The tightening of US monetary policy and other global disruptions have slowed the growth of the local bond markets in East Asia’s emerging economies, prompting investors to seek alternative solutions during this period of market volatility.
The growth of local currency (LCY) bonds in these markets in the first three months of 2022 slowed to 3.1% quarter-on-quarter to reach $23.5 trillion at the end of March, according to an Asian Development Bank (ADB) report released on June 27.
The report cited weakened financial conditions and global economic headwinds such as inflation and supply chain disruptions as reasons for the slowdown.
Bond issuance also took a hit, falling 6.5% from the previous quarter as inflationary pressure and tightening financial conditions pushed up bond yields in the region’s emerging markets (EM), which include China, Hong Kong, Indonesia, Korea, Malaysia, the Philippines, Singapore, Thailand, and Vietnam.
IN SEARCH OF HIGHER YIELD
Against this backdrop, several institutional investors who spoke to AsianInvestor believe the worst is not over for LCY bonds as monetary conditions are likely to tighten further with more Asian central banks expected to join the US in raising interest rates to fight inflation.
These investors have offered solutions that include private credit, value equities in developed markets (DM), and Asian investment grade (IG) bonds as well as selective short-duration LCY bonds.
“The reason we prefer private credit is because the fund manager has the flexibility to drawdown the capital during the two to three year investment period and can take advantage of dislocations in the market better,” Prabhat Ojha, managing director and head of Asia client business at Cambridge Associates, told AsianInvestor.
Another advantage, he added, is private credit fund managers can enhance structural protection on loans and bonds they invest in and are better equipped to resolve any credit issues that arise.
“We would not overweight high yield or other high-risk credit products, given that there will continue to be volatility as the recessionary fears play out over the coming quarters,” he said.
On equities, he favours value and high-quality stocks in developed markets as they offer better prospects in a high inflation environment or recession, although he finds Chinese equities have attractive valuations compared with their peers in other markets.
Desmond Soon, head of investment management for Asia (ex-Japan) at Western Asset Management, a specialist investment manager of Franklin Templeton, advocates a cyclical defensive strategy based on short-duration bond portfolios and bond ladders – buying bonds with different maturity dates – while locking in longer-dated higher bond yields when the inflation cycle peaks.
“On the Asia LCY government sector (local currency universe), our picks are shorter-dated government and quasi-government bonds in Indonesia (for yield), China (for attractive DM-like yield and diversification benefits) and Singapore (for DM-like yields and trade-weighted relative FX appreciation potential),” he said to AsianInvestor.
He also favours high-quality Asia and international bank capital securities, issued in Asia local currency, for their attractive yields.
Arthur Lau, head of Asia ex-Japan for fixed income at PineBridge Investments, prefers US dollar-denominated Asia investment grade (IG) bonds for their better track record in delivering higher returns with lower volatility than US IG credit and EM bonds.

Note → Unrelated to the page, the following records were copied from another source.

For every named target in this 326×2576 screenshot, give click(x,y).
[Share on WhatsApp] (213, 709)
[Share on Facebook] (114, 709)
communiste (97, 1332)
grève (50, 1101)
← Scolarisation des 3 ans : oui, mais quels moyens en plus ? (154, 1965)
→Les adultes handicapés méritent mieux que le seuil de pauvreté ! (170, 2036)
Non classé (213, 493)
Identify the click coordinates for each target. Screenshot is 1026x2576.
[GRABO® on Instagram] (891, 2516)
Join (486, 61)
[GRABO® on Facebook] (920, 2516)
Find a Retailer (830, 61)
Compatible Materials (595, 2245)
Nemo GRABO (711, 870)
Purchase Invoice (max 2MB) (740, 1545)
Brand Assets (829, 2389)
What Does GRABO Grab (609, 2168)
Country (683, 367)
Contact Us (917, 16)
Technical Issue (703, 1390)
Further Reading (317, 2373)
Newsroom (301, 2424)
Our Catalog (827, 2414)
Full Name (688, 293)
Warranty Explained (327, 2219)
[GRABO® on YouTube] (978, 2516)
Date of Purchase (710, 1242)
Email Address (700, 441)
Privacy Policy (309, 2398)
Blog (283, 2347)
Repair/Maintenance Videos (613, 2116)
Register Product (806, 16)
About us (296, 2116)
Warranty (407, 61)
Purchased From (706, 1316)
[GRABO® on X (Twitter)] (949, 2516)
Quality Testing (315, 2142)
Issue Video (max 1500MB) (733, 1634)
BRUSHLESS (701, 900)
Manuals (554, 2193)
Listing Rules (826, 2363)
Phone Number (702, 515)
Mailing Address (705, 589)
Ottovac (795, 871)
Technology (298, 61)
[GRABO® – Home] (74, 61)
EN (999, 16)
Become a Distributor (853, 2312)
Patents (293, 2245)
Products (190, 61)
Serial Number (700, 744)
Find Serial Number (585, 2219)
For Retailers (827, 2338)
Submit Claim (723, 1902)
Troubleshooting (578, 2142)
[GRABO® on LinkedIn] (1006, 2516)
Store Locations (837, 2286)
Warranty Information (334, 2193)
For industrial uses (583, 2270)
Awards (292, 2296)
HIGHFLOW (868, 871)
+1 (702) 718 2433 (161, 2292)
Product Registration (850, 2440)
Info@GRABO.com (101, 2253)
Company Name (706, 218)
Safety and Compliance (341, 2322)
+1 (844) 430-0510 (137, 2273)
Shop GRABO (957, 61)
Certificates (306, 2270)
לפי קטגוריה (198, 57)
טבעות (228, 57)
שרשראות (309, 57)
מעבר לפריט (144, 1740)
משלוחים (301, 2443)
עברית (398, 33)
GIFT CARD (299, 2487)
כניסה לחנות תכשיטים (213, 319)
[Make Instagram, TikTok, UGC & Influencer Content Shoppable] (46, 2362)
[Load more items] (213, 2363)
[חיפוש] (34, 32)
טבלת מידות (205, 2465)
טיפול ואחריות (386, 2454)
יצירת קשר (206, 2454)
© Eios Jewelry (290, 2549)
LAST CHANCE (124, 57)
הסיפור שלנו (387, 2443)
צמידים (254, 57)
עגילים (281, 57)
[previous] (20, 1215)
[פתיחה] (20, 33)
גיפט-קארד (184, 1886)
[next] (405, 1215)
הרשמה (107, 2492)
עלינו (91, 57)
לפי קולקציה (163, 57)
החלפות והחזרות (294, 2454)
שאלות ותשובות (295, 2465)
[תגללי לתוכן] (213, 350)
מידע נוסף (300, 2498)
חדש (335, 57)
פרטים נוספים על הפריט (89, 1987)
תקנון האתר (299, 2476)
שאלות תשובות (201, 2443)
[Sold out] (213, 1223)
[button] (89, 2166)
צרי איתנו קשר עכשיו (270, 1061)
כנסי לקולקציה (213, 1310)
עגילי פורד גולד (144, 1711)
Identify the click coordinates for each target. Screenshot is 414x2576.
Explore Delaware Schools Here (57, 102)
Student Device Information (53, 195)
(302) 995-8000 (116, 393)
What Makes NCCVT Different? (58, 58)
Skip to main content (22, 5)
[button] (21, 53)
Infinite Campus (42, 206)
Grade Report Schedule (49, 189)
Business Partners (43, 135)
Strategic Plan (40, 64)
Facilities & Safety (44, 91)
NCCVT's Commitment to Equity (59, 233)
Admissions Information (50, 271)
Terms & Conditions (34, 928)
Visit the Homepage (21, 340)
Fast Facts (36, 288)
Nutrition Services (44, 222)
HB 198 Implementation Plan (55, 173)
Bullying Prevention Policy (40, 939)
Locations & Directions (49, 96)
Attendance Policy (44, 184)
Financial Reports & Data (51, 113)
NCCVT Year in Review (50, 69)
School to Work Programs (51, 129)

He told AsianInvestor that the risk-adjusted returns of Asia IG bonds have outperformed US IG credit, US inflation-linked bonds, and EM bonds over a five-year period, making them an ideal diversifier in volatile markets.
“Valuations are attractive, and Asia IG’s stable fundamental credit outlook means credit spreads could provide an additional cushion against any further tightening and economic slowdown,” he said.
SUSTAINABLE BONDS BUCK THE TREND
Amid the gloom in the wider bond market, the sustainable bond sector in Asean+3 – the 10-member Southeast Asian grouping and China, Japan and Korea – grew 9.7% in Q1 2022 to reach $479 billion at the end of March, according to the ADB report.
The buoyancy in the sustainable bond market does not surprise Lau. “Undoubtedly, sustainable bonds are emerging to be a standalone asset class within the fixed income universe that warrants a dedicated allocation,” he said, adding that investors, wary of greenwashing, would be willing to pay a green premium for bonds that are “true to label.”